Following Pennywise's return to his decades-long slumber, several characters in the season finale made their escape plans from the cursed town. Rose, the Grogan family, and Dick Hallorann all prepared to leave Derry behind. However, the Hanlon family chose a different path entirely, deciding to remain and take control of Rose's abandoned farm, despite Leroy's previous objections to staying.
"Maybe the next damn fool mission needs to be together," Charlotte tells her husband with a grin, hinting that her family would become Derry's new guardians against future supernatural threats.
Actor Questions Character's Motivation
Taylour Paige found it difficult to believe her character would make such a choice after everything the family had endured. "I'm not happy with the way this was written, if I'm being honest," she revealed in a recent interview. "I'm like, 'There's no f*cking way.' I mean, I guess the lore is that you forget when you're in Derry, but I don't buy it."
The actress expressed wanting "more" for Charlotte, Leroy, and their son Will, though she acknowledged that a woman choosing to return to domestic life made sense given the era's limitations. "I think it would have been maybe too radical for Charlotte to leave," she observed. "And also too radical for women of 1962 to be like, 'I'm out.' That was very rare. It just didn't really happen then, right? Most people stayed in loveless marriages. Most women, I think, had to deny themselves to keep the family together."
Finding Bright Spots in the Story
Despite her frustrations with Charlotte's ending, Paige praised certain aspects of her character's journey. She particularly enjoyed the mother-son dynamics and Charlotte's storyline involving Hank Grogan, whom she assisted after he was falsely blamed for the theater killings.

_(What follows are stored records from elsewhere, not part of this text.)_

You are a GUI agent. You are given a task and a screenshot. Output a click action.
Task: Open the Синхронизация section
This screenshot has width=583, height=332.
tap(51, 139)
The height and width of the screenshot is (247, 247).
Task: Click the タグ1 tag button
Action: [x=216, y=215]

"I think, being a mother – at least I can speak to it now after, I wasn't a mother when I was shooting -- but I think becoming a mother gives you these superpowers, and this super kind of compassion," she explained. "That was a nice way to kind of get a little bit of more of Charlotte's inner world and the way that she thinks, and what she believes in, kind of gives you a little bit more color than just like, she's at home cooking, stewing."